*** Opening Supplied material ***
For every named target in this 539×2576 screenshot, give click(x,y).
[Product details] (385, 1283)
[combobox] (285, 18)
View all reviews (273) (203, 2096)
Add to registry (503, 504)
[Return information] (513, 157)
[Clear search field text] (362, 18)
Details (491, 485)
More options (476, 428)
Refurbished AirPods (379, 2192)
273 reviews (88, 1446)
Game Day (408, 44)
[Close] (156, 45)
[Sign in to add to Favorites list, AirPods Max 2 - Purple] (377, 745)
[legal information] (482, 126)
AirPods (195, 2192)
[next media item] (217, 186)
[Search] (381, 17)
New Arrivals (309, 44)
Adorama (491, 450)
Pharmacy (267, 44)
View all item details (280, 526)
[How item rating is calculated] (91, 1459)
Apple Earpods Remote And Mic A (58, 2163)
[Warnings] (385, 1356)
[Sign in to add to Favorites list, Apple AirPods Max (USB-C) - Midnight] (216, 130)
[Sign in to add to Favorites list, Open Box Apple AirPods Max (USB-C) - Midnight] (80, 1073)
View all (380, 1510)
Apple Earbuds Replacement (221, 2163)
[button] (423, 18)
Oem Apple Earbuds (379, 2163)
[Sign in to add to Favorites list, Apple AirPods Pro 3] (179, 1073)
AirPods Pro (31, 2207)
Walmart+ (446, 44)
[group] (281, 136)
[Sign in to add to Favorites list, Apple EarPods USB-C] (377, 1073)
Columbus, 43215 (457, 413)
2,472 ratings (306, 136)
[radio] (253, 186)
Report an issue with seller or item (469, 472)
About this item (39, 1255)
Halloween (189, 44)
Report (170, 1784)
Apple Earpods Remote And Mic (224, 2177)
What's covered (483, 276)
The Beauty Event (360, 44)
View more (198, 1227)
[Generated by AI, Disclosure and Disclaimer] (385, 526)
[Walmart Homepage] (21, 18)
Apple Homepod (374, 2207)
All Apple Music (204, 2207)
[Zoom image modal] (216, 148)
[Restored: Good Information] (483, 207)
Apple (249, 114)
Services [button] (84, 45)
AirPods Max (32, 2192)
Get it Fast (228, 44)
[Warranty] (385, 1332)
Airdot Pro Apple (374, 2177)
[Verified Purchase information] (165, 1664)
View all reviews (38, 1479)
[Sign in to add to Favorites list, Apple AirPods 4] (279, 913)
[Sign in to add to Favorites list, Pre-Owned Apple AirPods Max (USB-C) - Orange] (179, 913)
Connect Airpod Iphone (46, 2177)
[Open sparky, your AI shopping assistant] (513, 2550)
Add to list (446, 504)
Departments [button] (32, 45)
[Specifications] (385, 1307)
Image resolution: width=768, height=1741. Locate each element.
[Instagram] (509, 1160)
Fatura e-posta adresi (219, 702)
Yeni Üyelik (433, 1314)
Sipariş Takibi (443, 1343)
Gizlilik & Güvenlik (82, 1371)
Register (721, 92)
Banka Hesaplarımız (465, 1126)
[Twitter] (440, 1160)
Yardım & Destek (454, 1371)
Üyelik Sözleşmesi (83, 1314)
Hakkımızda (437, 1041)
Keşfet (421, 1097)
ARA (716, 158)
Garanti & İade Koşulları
*** Closing Supplied material ***
● **What is being asked**:
Give every line of the material that includes the string "Sign".

● **Solved problem**:
[Sign in to add to Favorites list, AirPods Max 2 - Purple] (377, 745)
[Sign in to add to Favorites list, Apple AirPods Max (USB-C) - Midnight] (216, 130)
[Sign in to add to Favorites list, Open Box Apple AirPods Max (USB-C) - Midnight] (80, 1073)
[Sign in to add to Favorites list, Apple AirPods Pro 3] (179, 1073)
[Sign in to add to Favorites list, Apple EarPods USB-C] (377, 1073)
[Sign in to add to Favorites list, Apple AirPods 4] (279, 913)
[Sign in to add to Favorites list, Pre-Owned Apple AirPods Max (USB-C) - Orange] (179, 913)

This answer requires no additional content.